Cancun climate summit not expected to produce real results

site of monday's international meeting on climate change

Not much is expected from the Cancun climate summit, but at least negotiators can hang out on some nice beaches. Image: Wikimedia Commons

An international climate summit began Monday in Cancun, Mexico. Most analysts don’t expect the Cancun Climate summit to result in a serious international agreement on how to deal with climate change. The main issue at hand is whether the United Nations can be counted on to broker a meaningful agreement among emerging markets and the developed world.

Procrastinating on climate change

The Cancun climate summit could determine what the world will do about climate change in the future. If the results of last December’s  Copenhagen climate summit are any indication, procrastination will be the consensus. The Copenhagen Accord was a last-minute non-deal that avoided the problem of carbon emission reductions. Instead of an agreement for mandatory emissions reductions, the Copenhagen Accord merely stated that both developed and developing countries should share with the world what they plan to do about climate change — which so far has been nothing.

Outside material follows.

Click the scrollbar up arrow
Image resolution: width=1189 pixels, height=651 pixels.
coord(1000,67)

Nations focus on blame, not solutions

Chances of a legally binding climate change treaty emerging from the Cancun climate summit are seen by analysts as remote at best. The U.S. blames China for scuttling a real deal at Copenhagen. China, in turn, blames the United States. Developing nations say the carbon emissions crisis was caused by centuries of industrialization by developed countries, and it’s their problem to solve. Developed countries want a compromise. Both developed and undeveloped countries have lost confidence in the ability of the United Nations to play a meaningful role.

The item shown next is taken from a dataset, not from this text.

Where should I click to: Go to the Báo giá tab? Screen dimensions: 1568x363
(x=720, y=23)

China acts while U.S. plays politics

Despite the failed Copenhagen Accord, China has been aggressively investing in clean energy. China is now the world’s largest manufacturer of solar panels and wind turbines. The country is also poised to become the world leader in clean coal technology and efficient nuclear reactors. Meanwhile, the creation of a carbon market to curb emissions died with cap and trade in the U.S. Senate, and a Republican House starting in 2011 promises congressional gridlock that will prevent the U.S. from providing any leadership at the Cancun climate summit.